**Activity:** Retype all of the data exactly as given.

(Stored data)

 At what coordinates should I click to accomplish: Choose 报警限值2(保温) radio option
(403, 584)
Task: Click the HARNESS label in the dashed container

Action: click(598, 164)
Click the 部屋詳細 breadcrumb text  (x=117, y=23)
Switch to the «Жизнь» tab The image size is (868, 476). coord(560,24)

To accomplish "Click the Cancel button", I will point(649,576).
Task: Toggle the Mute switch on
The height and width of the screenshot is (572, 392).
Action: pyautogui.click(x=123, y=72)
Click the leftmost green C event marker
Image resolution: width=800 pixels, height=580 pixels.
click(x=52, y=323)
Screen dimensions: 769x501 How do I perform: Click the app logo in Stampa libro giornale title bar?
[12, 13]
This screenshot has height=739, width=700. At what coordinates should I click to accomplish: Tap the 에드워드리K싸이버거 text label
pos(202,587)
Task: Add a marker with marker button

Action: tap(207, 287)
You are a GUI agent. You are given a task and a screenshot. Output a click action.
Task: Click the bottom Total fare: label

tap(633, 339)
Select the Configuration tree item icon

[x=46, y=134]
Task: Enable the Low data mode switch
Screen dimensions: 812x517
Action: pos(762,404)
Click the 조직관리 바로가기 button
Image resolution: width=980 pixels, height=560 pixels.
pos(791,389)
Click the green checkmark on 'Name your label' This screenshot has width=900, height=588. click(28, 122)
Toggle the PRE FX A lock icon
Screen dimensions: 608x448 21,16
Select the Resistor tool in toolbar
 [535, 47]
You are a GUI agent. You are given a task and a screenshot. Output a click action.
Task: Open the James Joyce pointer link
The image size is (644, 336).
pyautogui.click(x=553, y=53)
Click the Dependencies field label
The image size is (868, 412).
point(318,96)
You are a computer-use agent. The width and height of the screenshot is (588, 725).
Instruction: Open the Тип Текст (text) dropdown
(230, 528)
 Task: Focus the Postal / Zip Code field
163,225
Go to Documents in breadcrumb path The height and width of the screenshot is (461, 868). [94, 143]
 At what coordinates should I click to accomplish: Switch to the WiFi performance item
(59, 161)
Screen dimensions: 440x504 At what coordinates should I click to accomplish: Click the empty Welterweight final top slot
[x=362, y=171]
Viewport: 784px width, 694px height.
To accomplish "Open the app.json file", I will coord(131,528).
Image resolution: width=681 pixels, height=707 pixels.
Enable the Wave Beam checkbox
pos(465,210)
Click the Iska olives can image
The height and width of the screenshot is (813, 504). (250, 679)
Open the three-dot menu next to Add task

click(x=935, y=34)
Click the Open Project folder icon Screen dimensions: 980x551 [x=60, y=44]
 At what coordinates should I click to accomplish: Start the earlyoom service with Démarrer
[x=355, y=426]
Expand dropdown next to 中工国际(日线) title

**Answer below:**
 At what coordinates should I click to accomplish: Choose 报警限值2(保温) radio option
(403, 584)
Task: Click the HARNESS label in the dashed container

Action: click(598, 164)
Click the 部屋詳細 breadcrumb text  (x=117, y=23)
Switch to the «Жизнь» tab The image size is (868, 476). coord(560,24)

To accomplish "Click the Cancel button", I will point(649,576).
Task: Toggle the Mute switch on
The height and width of the screenshot is (572, 392).
Action: pyautogui.click(x=123, y=72)
Click the leftmost green C event marker
Image resolution: width=800 pixels, height=580 pixels.
click(x=52, y=323)
Screen dimensions: 769x501 How do I perform: Click the app logo in Stampa libro giornale title bar?
[12, 13]
This screenshot has height=739, width=700. At what coordinates should I click to accomplish: Tap the 에드워드리K싸이버거 text label
pos(202,587)
Task: Add a marker with marker button

Action: tap(207, 287)
You are a GUI agent. You are given a task and a screenshot. Output a click action.
Task: Click the bottom Total fare: label

tap(633, 339)
Select the Configuration tree item icon

[x=46, y=134]
Task: Enable the Low data mode switch
Screen dimensions: 812x517
Action: pos(762,404)
Click the 조직관리 바로가기 button
Image resolution: width=980 pixels, height=560 pixels.
pos(791,389)
Click the green checkmark on 'Name your label' This screenshot has width=900, height=588. click(28, 122)
Toggle the PRE FX A lock icon
Screen dimensions: 608x448 21,16
Select the Resistor tool in toolbar
 [535, 47]
You are a GUI agent. You are given a task and a screenshot. Output a click action.
Task: Open the James Joyce pointer link
The image size is (644, 336).
pyautogui.click(x=553, y=53)
Click the Dependencies field label
The image size is (868, 412).
point(318,96)
You are a computer-use agent. The width and height of the screenshot is (588, 725).
Instruction: Open the Тип Текст (text) dropdown
(230, 528)
 Task: Focus the Postal / Zip Code field
163,225
Go to Documents in breadcrumb path The height and width of the screenshot is (461, 868). [94, 143]
 At what coordinates should I click to accomplish: Switch to the WiFi performance item
(59, 161)
Screen dimensions: 440x504 At what coordinates should I click to accomplish: Click the empty Welterweight final top slot
[x=362, y=171]
Viewport: 784px width, 694px height.
To accomplish "Open the app.json file", I will coord(131,528).
Image resolution: width=681 pixels, height=707 pixels.
Enable the Wave Beam checkbox
pos(465,210)
Click the Iska olives can image
The height and width of the screenshot is (813, 504). (250, 679)
Open the three-dot menu next to Add task

click(x=935, y=34)
Click the Open Project folder icon Screen dimensions: 980x551 [x=60, y=44]
 At what coordinates should I click to accomplish: Start the earlyoom service with Démarrer
[x=355, y=426]
Expand dropdown next to 中工国际(日线) title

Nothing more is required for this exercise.